Prior to making his way to the Marlins in 2012, Green played at the major league level for the Braves, the Devil Rays, the New York Yankees, the Seattle Mariners, the Boston Red Sox, the Los Angeles Dodgers, and the Toronto Blue Jays. In 392 games for that mix of teams, he slashed .237/.305/.348 with 16 homers and 96 RBI.
After the 2011 season, Green signed with the Marlins through free agency. In two seasons with the then-recently renamed Miami Marlins, Green spent most of his time with the New Orleans Zephyrs. Called up to Miami in August, 2012, Green went four-for-23 in seven contests, with three doubles and one RBI. He drew zero walks and struck out six times, and made one error in 53 innings combined between second, third, and short.
Green spent most of the first two months of the 2013 season with Miami proper. He appeared in another 18 games at the major league level with them, and went 13-for-55 with two doubles, a homer, and six RBI. He drew three walks, scored four runs, and struck out 14 times. In 152 total innings between all four infield positions, Green put up a 1.000 fielding percentage in 97 chances. After the campaign, the Marlins granted his free agency.
391. Andre Rienzo
André Rienzo is a six-foot-two right-handed pitcher from Sao Paulo, Brazil. In 2006, the Chicago White Sox signed him to his first professional deal at the age of 18.
Rienzo eventually rose through the minors, making his way onto the Baseball America prospect list as number seven on the White Sox. He ranked fourth that season in the International League with 9.00 strikeouts per nine innings. He also made his major league debut that season for the White Sox, going 2-3 with a 4.82 in 10 starts. He struck out 38 in 56 frames, with a 1.482 WHIP.
In 2014, he appeared in another 18 contests for the White Sox, starting 11 and going 4-5 with a 6.82 ERA and a 1.778 WHIP and 51 strikeouts in 64 2⁄3 frames. After the season, Chicago traded him to the Miami Marlins for Dan Jennings.
Rienzo split his 2015 season between the Zephyrs and the Marlins. He was called up to the majors a total of three times that year. Rienzo appeared in 14 games for Miami, going 0-1 with a 5.95 ERA. He put 58 percent of his 357 pitches over the plate, struck out 15 in 19 2⁄3 innings, and finished with a 1.525 WHIP. He went 0-for-2 from the plate, and made two assists without an error in the field.
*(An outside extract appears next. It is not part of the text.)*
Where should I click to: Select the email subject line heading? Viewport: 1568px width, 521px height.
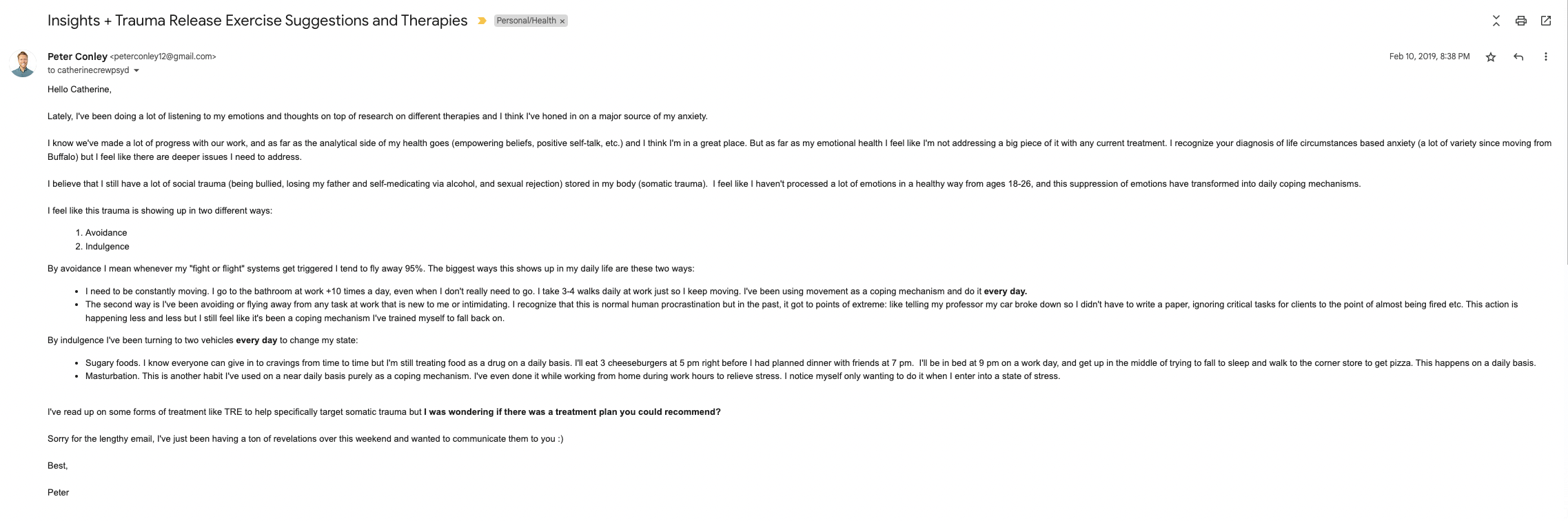(x=258, y=21)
In 2016, Rienzo played in a total of 34 minor league contests between four levels of affiliation. The Marlins released him on September 3, and he later signed on with the San Diego Padres to a minor league deal. He’s since spent two seasons with the Monclova Acereros in the Mexican League.
390. Jim Corsi
Newton, Massachusetts native Jim Corsi is a six-foot-one right-handed pitcher. In 1982, the New York Yankees chose him in round number 25 out of Saint Leo University. After two seasons in the Bombers’ minor league system, they released him at the start of the 1984 campaign.
Corsi spent a year unsigned, eventually inking a deal with his hometown club, the Boston Red Sox. They released him after two seasons as well, and Corsi then signed with the Oakland Athletics, for whom Corsi made his major league debut.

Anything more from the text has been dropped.